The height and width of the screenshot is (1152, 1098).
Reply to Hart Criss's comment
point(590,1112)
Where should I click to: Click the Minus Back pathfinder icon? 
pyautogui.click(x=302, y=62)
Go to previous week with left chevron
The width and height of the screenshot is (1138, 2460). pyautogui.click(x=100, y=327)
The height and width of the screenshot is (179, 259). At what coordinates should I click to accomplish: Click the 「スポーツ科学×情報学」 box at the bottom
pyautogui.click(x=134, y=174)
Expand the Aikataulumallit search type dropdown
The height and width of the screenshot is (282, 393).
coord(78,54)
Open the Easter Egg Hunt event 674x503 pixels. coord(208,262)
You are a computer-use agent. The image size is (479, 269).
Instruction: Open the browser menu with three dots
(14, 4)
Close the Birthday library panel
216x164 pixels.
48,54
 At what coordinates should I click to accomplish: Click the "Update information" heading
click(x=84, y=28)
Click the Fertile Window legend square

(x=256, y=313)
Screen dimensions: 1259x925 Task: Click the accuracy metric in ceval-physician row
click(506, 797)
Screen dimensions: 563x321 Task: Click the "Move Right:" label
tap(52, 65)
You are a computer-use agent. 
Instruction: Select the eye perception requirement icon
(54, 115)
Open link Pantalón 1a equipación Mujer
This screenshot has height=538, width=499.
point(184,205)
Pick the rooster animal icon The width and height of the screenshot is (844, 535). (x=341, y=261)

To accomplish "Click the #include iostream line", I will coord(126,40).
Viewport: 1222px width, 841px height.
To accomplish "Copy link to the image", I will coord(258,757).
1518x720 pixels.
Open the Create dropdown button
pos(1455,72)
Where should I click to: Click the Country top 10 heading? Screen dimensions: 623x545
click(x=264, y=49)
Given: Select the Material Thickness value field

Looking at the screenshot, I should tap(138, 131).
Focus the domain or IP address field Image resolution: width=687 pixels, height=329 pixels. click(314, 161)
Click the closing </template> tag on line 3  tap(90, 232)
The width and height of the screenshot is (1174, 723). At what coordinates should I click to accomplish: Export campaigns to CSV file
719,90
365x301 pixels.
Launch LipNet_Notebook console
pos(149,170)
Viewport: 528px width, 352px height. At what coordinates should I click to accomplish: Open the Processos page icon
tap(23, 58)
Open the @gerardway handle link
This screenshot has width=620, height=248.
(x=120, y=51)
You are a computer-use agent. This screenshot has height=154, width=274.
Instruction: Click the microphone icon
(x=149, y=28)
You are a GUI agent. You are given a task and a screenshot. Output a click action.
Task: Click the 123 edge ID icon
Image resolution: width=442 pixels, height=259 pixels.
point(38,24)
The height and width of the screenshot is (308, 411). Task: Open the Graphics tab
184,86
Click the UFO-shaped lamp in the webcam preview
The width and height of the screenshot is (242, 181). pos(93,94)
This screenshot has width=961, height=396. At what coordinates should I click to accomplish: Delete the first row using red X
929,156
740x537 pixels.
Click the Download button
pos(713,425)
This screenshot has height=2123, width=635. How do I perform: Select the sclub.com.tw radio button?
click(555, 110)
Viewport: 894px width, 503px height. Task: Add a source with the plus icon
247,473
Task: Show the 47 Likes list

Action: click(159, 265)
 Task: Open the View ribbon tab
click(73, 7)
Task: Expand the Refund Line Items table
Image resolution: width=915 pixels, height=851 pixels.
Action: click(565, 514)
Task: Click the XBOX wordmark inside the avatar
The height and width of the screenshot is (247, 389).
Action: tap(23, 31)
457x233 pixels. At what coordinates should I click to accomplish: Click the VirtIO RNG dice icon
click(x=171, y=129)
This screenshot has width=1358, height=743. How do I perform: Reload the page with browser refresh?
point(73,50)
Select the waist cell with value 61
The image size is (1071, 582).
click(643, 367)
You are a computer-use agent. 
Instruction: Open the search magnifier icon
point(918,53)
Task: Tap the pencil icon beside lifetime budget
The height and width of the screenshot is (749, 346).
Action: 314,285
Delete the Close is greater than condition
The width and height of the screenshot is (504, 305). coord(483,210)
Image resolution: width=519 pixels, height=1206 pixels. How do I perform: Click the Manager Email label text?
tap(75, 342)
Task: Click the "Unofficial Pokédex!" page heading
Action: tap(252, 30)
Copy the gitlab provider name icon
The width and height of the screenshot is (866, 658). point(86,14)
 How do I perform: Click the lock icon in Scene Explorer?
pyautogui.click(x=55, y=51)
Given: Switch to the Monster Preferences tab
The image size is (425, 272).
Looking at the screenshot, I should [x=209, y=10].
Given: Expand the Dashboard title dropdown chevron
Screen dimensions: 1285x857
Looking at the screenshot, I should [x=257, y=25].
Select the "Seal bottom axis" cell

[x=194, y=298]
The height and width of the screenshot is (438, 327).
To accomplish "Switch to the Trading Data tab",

EXERCISE |
I need each of the entries above printed again exactly.

SOLUTION TO THIS PROBLEM |
The height and width of the screenshot is (1152, 1098).
Reply to Hart Criss's comment
point(590,1112)
Where should I click to: Click the Minus Back pathfinder icon? 
pyautogui.click(x=302, y=62)
Go to previous week with left chevron
The width and height of the screenshot is (1138, 2460). pyautogui.click(x=100, y=327)
The height and width of the screenshot is (179, 259). At what coordinates should I click to accomplish: Click the 「スポーツ科学×情報学」 box at the bottom
pyautogui.click(x=134, y=174)
Expand the Aikataulumallit search type dropdown
The height and width of the screenshot is (282, 393).
coord(78,54)
Open the Easter Egg Hunt event 674x503 pixels. coord(208,262)
You are a computer-use agent. The image size is (479, 269).
Instruction: Open the browser menu with three dots
(14, 4)
Close the Birthday library panel
216x164 pixels.
48,54
 At what coordinates should I click to accomplish: Click the "Update information" heading
click(x=84, y=28)
Click the Fertile Window legend square

(x=256, y=313)
Screen dimensions: 1259x925 Task: Click the accuracy metric in ceval-physician row
click(506, 797)
Screen dimensions: 563x321 Task: Click the "Move Right:" label
tap(52, 65)
You are a computer-use agent. 
Instruction: Select the eye perception requirement icon
(54, 115)
Open link Pantalón 1a equipación Mujer
This screenshot has height=538, width=499.
point(184,205)
Pick the rooster animal icon The width and height of the screenshot is (844, 535). (x=341, y=261)

To accomplish "Click the #include iostream line", I will coord(126,40).
Viewport: 1222px width, 841px height.
To accomplish "Copy link to the image", I will coord(258,757).
1518x720 pixels.
Open the Create dropdown button
pos(1455,72)
Where should I click to: Click the Country top 10 heading? Screen dimensions: 623x545
click(x=264, y=49)
Given: Select the Material Thickness value field

Looking at the screenshot, I should tap(138, 131).
Focus the domain or IP address field Image resolution: width=687 pixels, height=329 pixels. click(314, 161)
Click the closing </template> tag on line 3  tap(90, 232)
The width and height of the screenshot is (1174, 723). At what coordinates should I click to accomplish: Export campaigns to CSV file
719,90
365x301 pixels.
Launch LipNet_Notebook console
pos(149,170)
Viewport: 528px width, 352px height. At what coordinates should I click to accomplish: Open the Processos page icon
tap(23, 58)
Open the @gerardway handle link
This screenshot has width=620, height=248.
(x=120, y=51)
You are a computer-use agent. This screenshot has height=154, width=274.
Instruction: Click the microphone icon
(x=149, y=28)
You are a GUI agent. You are given a task and a screenshot. Output a click action.
Task: Click the 123 edge ID icon
Image resolution: width=442 pixels, height=259 pixels.
point(38,24)
The height and width of the screenshot is (308, 411). Task: Open the Graphics tab
184,86
Click the UFO-shaped lamp in the webcam preview
The width and height of the screenshot is (242, 181). pos(93,94)
This screenshot has width=961, height=396. At what coordinates should I click to accomplish: Delete the first row using red X
929,156
740x537 pixels.
Click the Download button
pos(713,425)
This screenshot has height=2123, width=635. How do I perform: Select the sclub.com.tw radio button?
click(555, 110)
Viewport: 894px width, 503px height. Task: Add a source with the plus icon
247,473
Task: Show the 47 Likes list

Action: click(159, 265)
 Task: Open the View ribbon tab
click(73, 7)
Task: Expand the Refund Line Items table
Image resolution: width=915 pixels, height=851 pixels.
Action: click(565, 514)
Task: Click the XBOX wordmark inside the avatar
The height and width of the screenshot is (247, 389).
Action: tap(23, 31)
457x233 pixels. At what coordinates should I click to accomplish: Click the VirtIO RNG dice icon
click(x=171, y=129)
This screenshot has width=1358, height=743. How do I perform: Reload the page with browser refresh?
point(73,50)
Select the waist cell with value 61
The image size is (1071, 582).
click(643, 367)
You are a computer-use agent. 
Instruction: Open the search magnifier icon
point(918,53)
Task: Tap the pencil icon beside lifetime budget
The height and width of the screenshot is (749, 346).
Action: 314,285
Delete the Close is greater than condition
The width and height of the screenshot is (504, 305). coord(483,210)
Image resolution: width=519 pixels, height=1206 pixels. How do I perform: Click the Manager Email label text?
tap(75, 342)
Task: Click the "Unofficial Pokédex!" page heading
Action: tap(252, 30)
Copy the gitlab provider name icon
The width and height of the screenshot is (866, 658). point(86,14)
 How do I perform: Click the lock icon in Scene Explorer?
pyautogui.click(x=55, y=51)
Given: Switch to the Monster Preferences tab
The image size is (425, 272).
Looking at the screenshot, I should [x=209, y=10].
Given: Expand the Dashboard title dropdown chevron
Screen dimensions: 1285x857
Looking at the screenshot, I should [x=257, y=25].
Select the "Seal bottom axis" cell

[x=194, y=298]
The height and width of the screenshot is (438, 327).
To accomplish "Switch to the Trading Data tab",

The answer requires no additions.